Before that historic moment, however, I had worked in a couple of more legitimate career realms. I started out a transfer agency for a mutual funds company. Since that offers no visual, think any corporation in the universe with the imaginative flair of banking or insurance. Day in, day out, it was a sea of skirts, suits, pantyhose in shades of beige, gray, black or navy.

A friend got taken aside for wearing espadrilles and told by management that she was destroying her chances for success.
20140126-171307.jpg

Career suicide. I think the jute was offensive to all that was good in the banking class.

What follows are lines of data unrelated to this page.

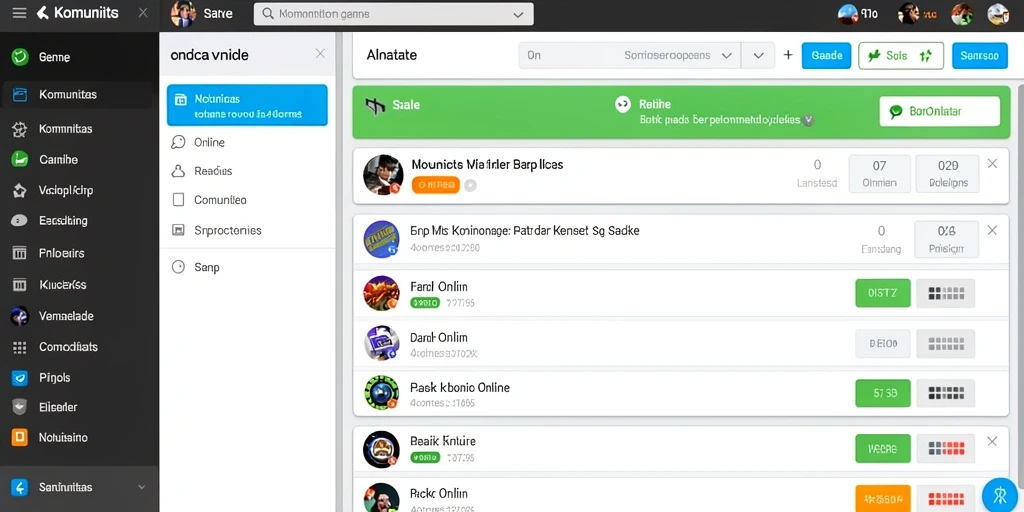Expand the Sornoseroopens dropdown
Viewport: 1024px width, 512px height.
[x=726, y=56]
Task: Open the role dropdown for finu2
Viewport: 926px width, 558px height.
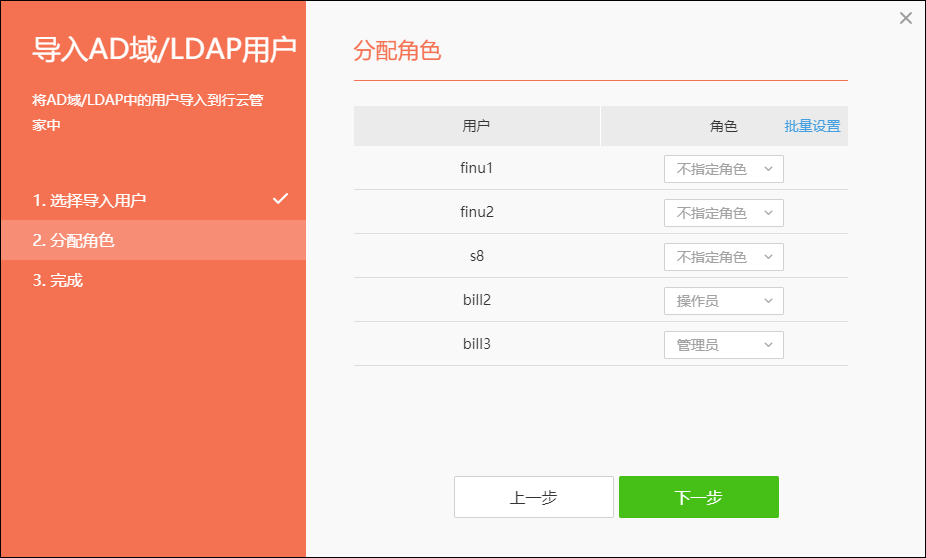Action: click(723, 213)
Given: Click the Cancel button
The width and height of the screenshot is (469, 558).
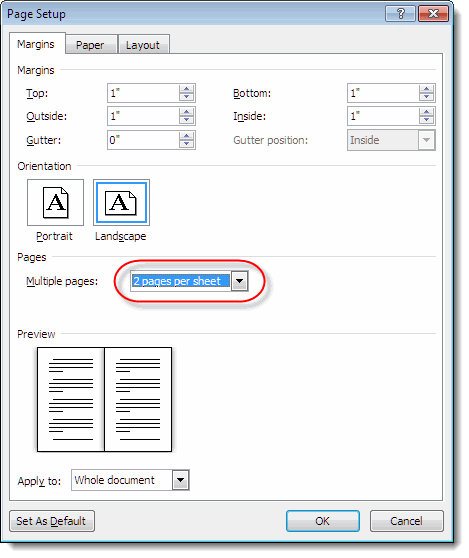Looking at the screenshot, I should tap(406, 521).
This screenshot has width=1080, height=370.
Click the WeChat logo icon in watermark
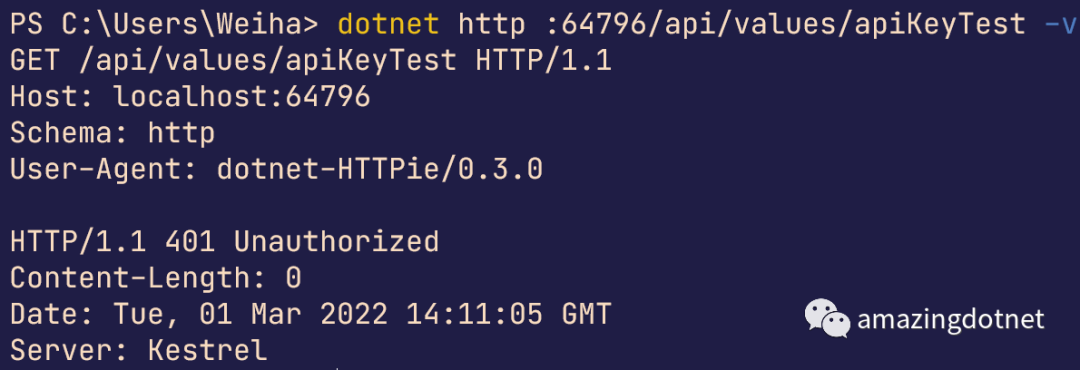(x=827, y=318)
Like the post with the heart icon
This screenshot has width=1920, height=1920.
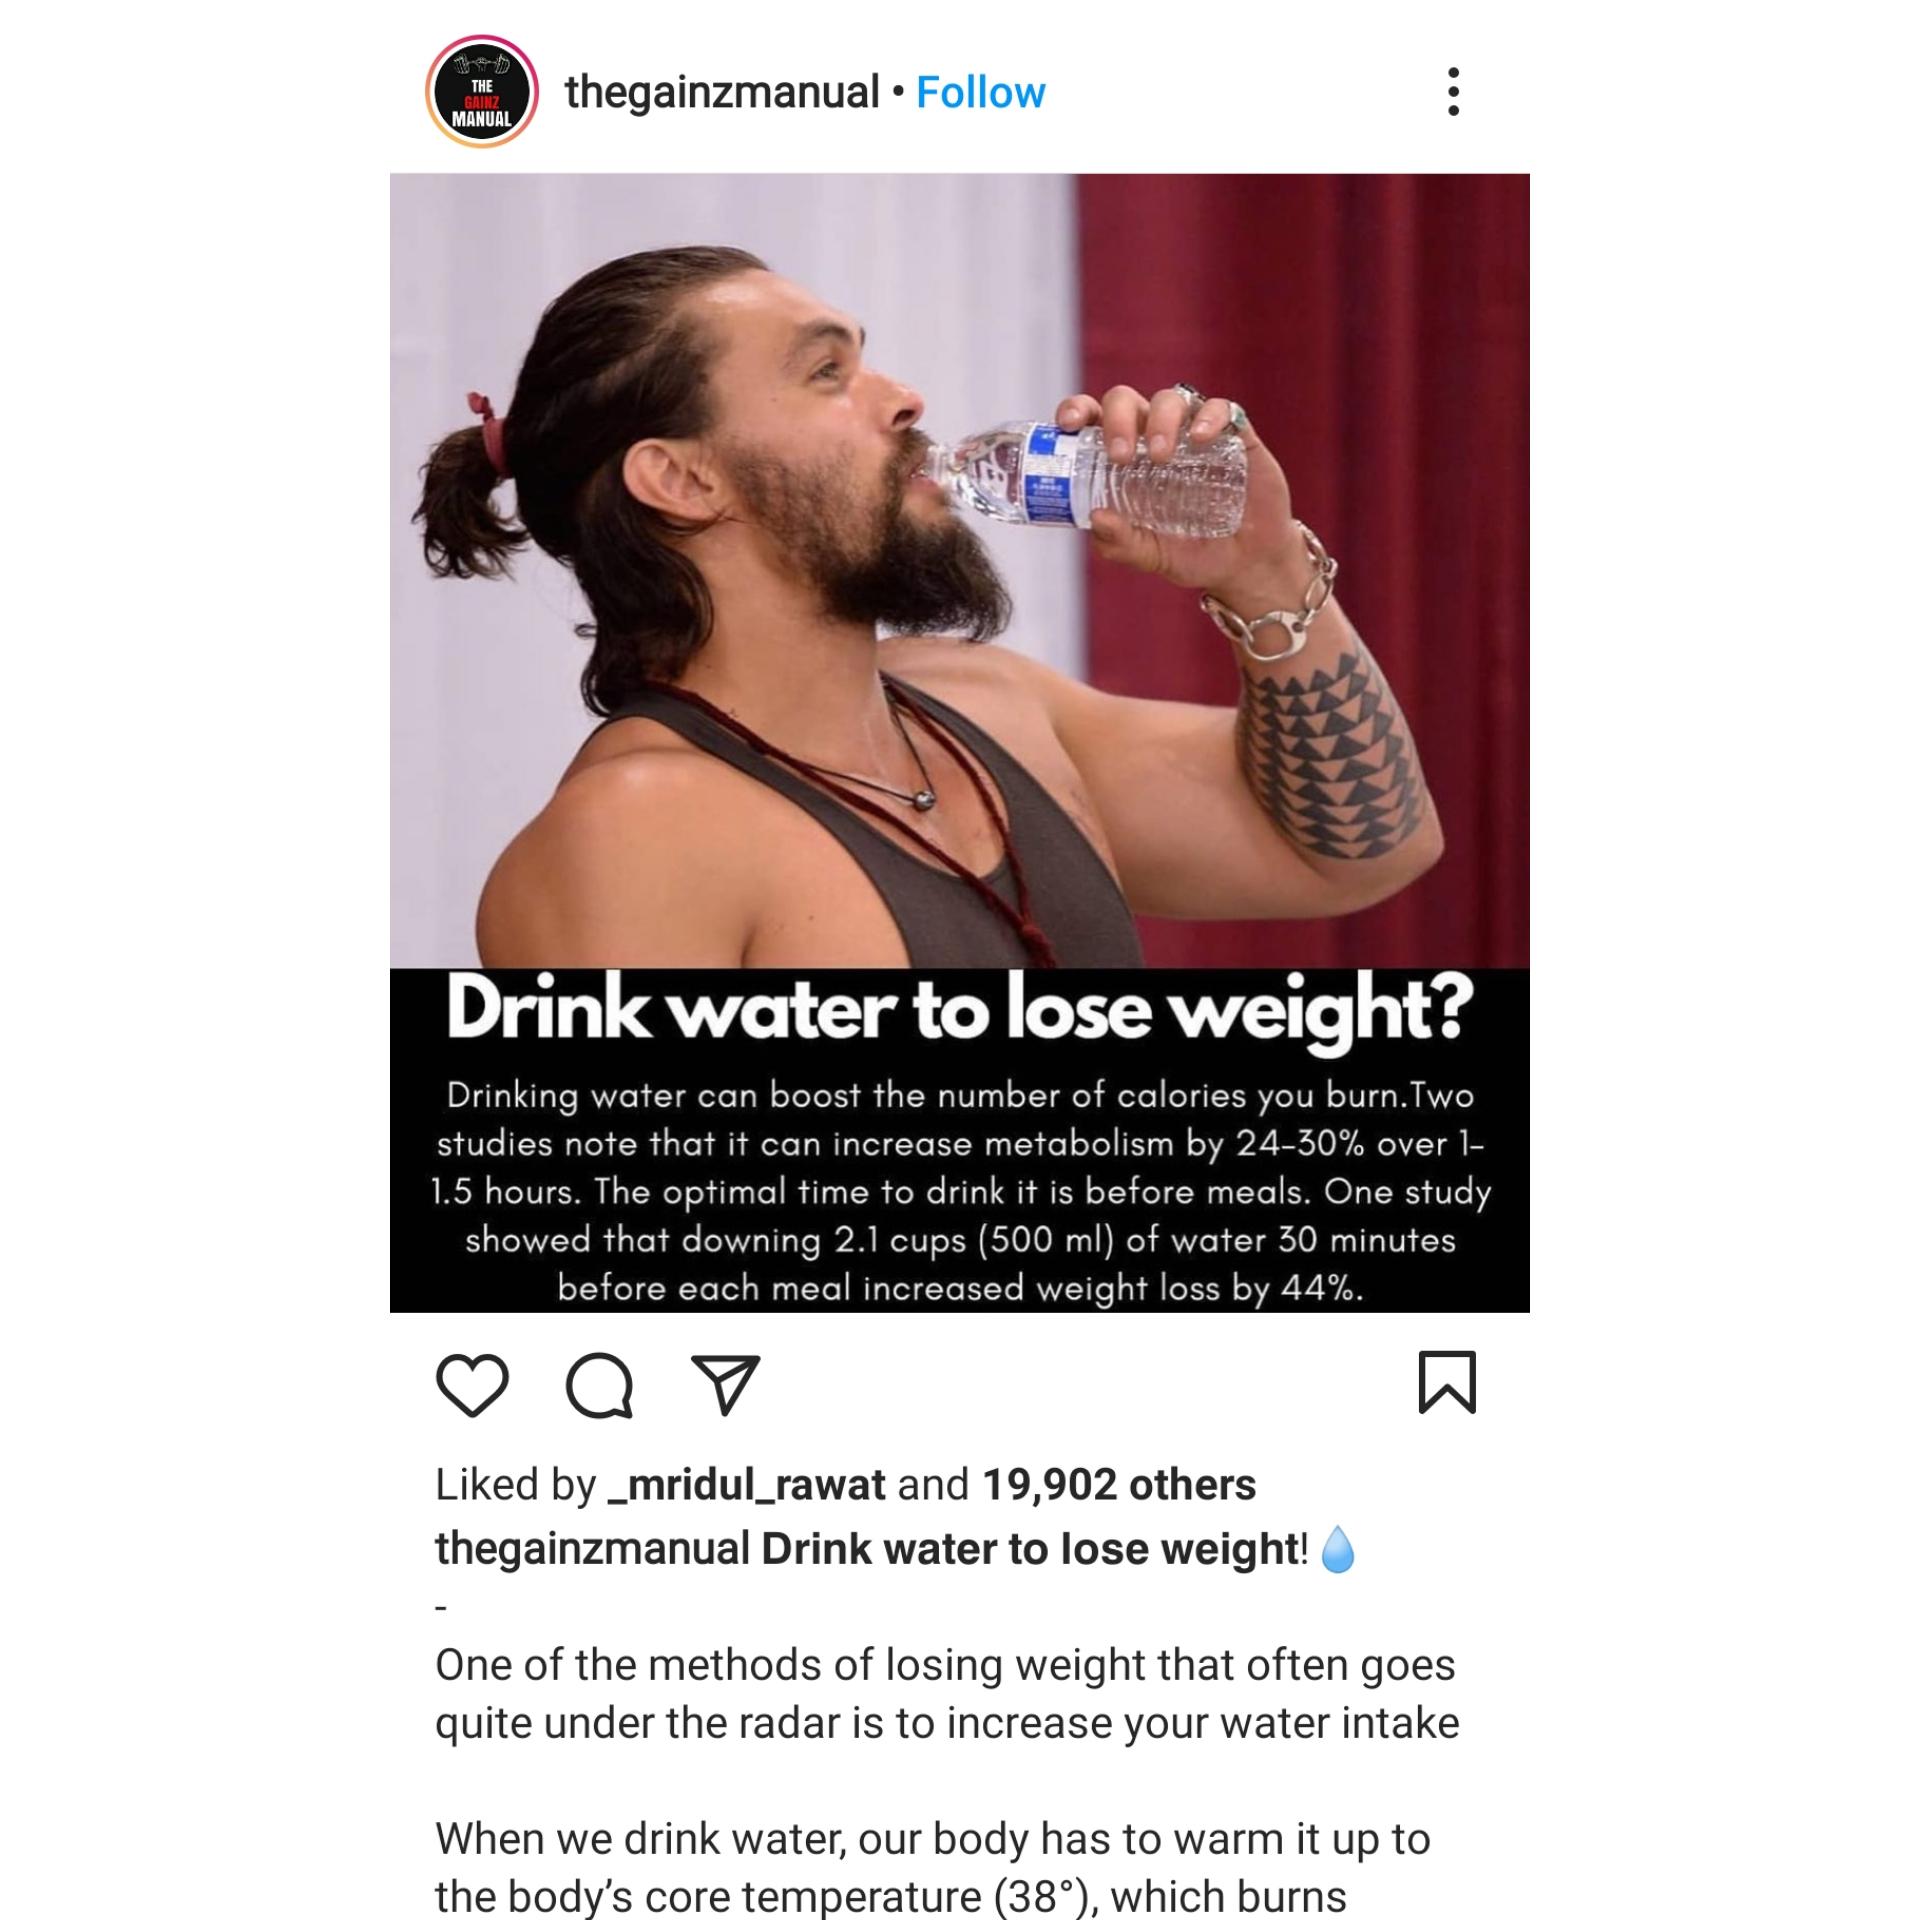coord(472,1385)
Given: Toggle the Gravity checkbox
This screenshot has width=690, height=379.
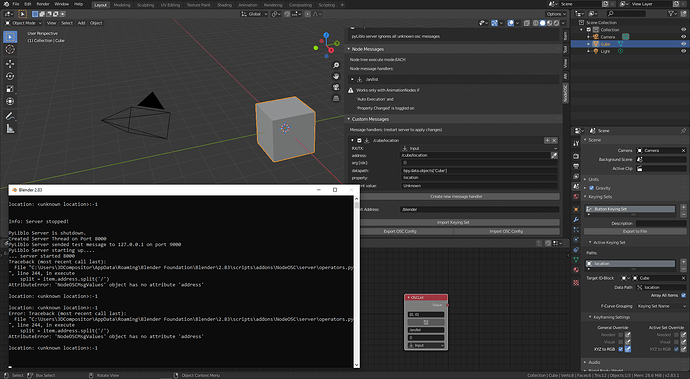Looking at the screenshot, I should pyautogui.click(x=591, y=188).
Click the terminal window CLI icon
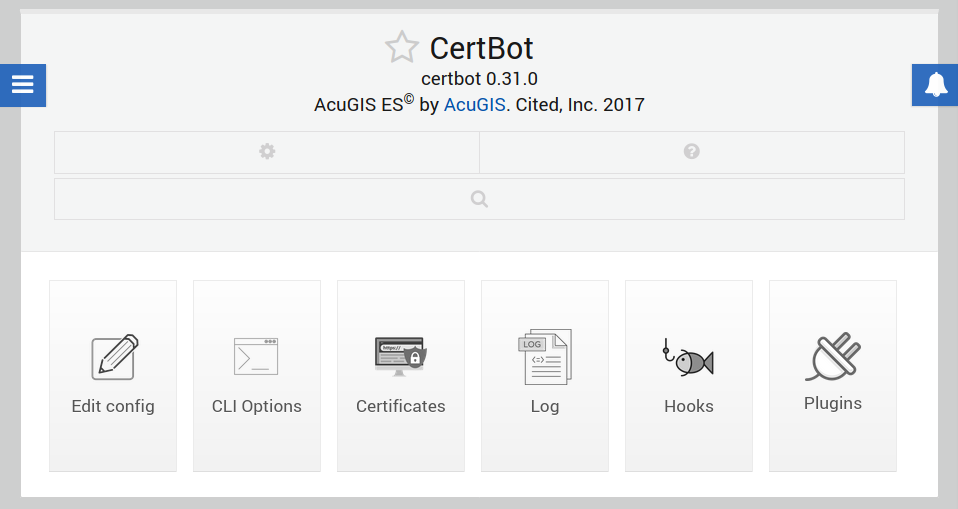The width and height of the screenshot is (958, 509). coord(256,356)
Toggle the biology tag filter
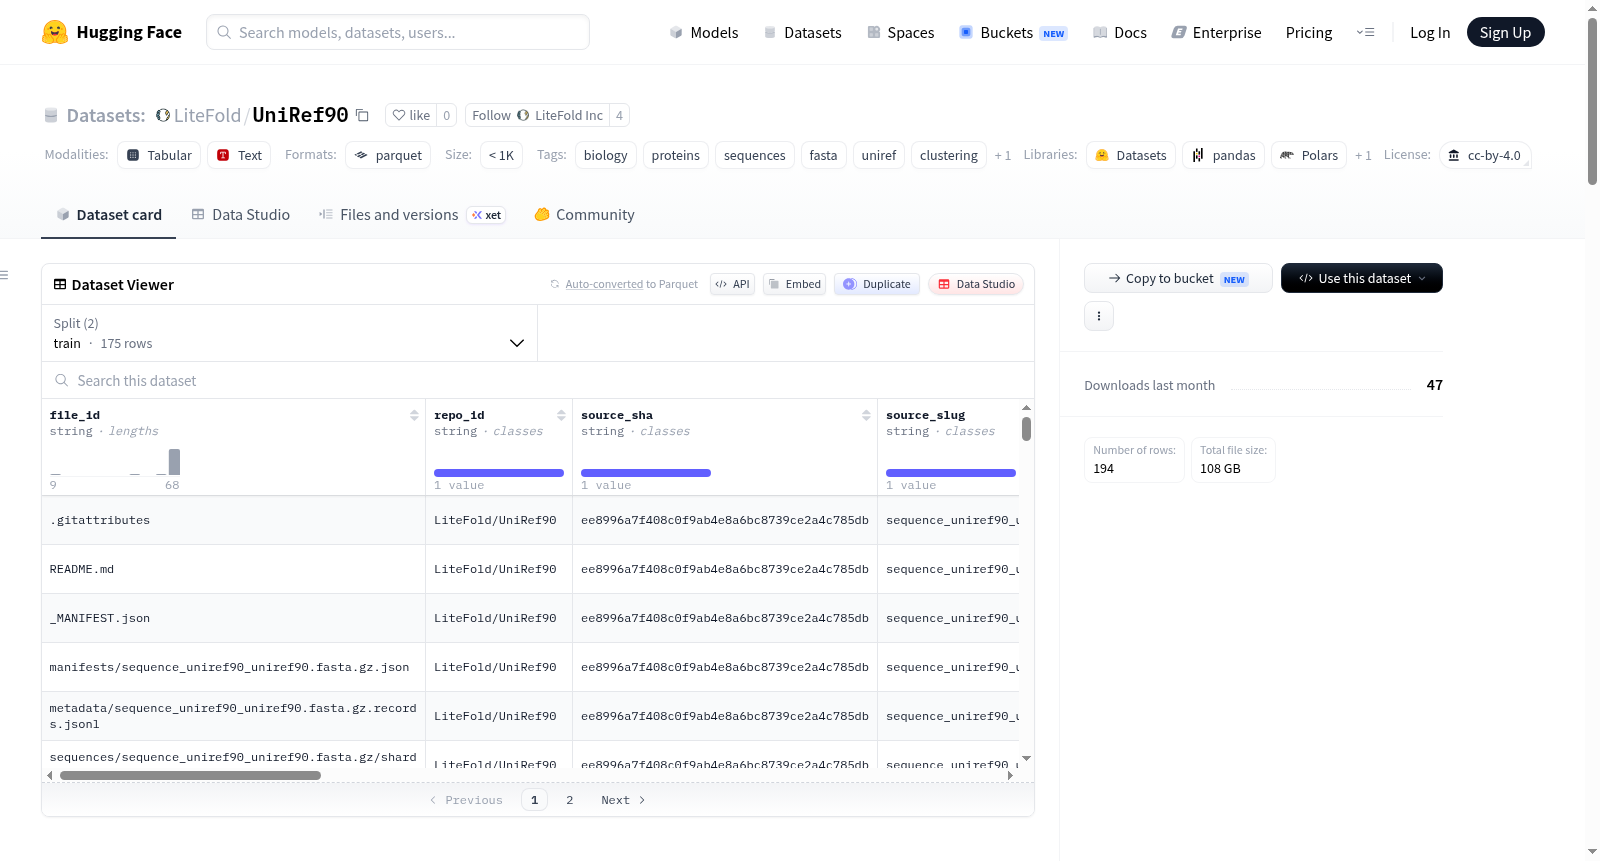Viewport: 1600px width, 861px height. tap(606, 155)
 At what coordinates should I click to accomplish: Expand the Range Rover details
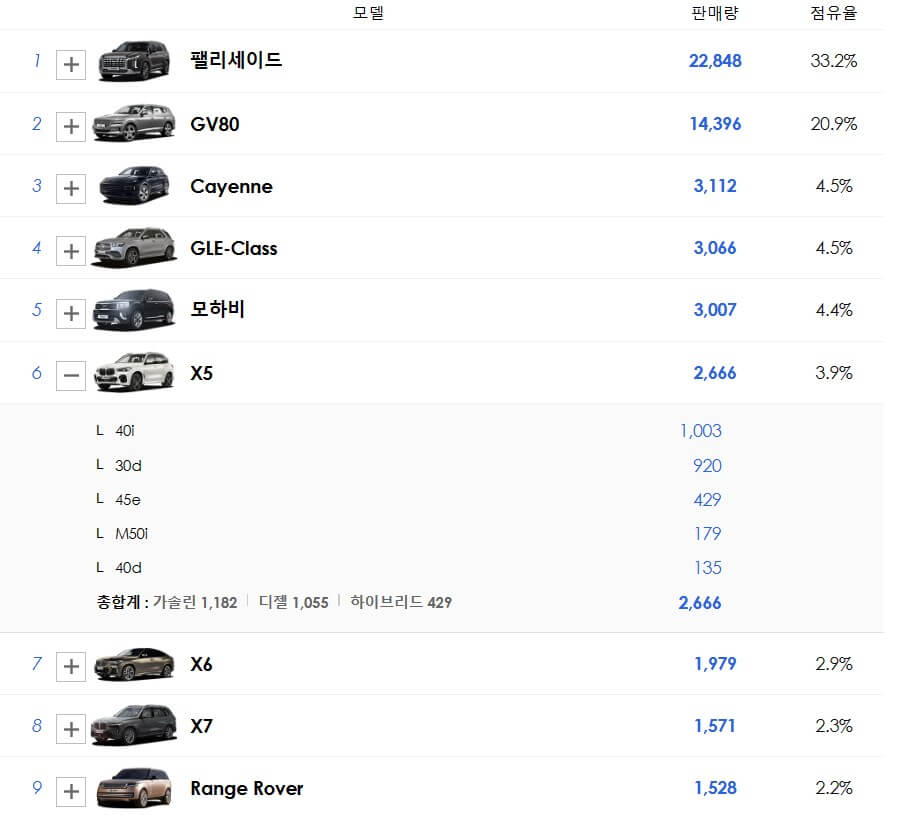click(x=71, y=790)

Next up, I worked in publishing, well the Reader’s Guide to Periodical Literature. We were a bullpen of writerly and librarian types, who all dressed like writerly and librarian types. The editors, I think all editors, wore suits. Never did I have a job that was so conscience of the clock (many a morning I faced an inquisition at the coffee maker as Michael the editor inquired as to why I had not logged into my computer at 8:02, 120 minutes past expectations). Never did a job feel so buttoned down in a room of the least buttoned down poets and scholars that could be gathered up and put to work.

One day, the editor just above me in the hierarchical food chain, who may have been called Terry, offhandedly discussed clothing. I believe her intent was directed to me, as I was in earshot matching the description she was providing. The curt upshot – she herself would never wear so much black, as the different pieces never matched properly (and absolutely).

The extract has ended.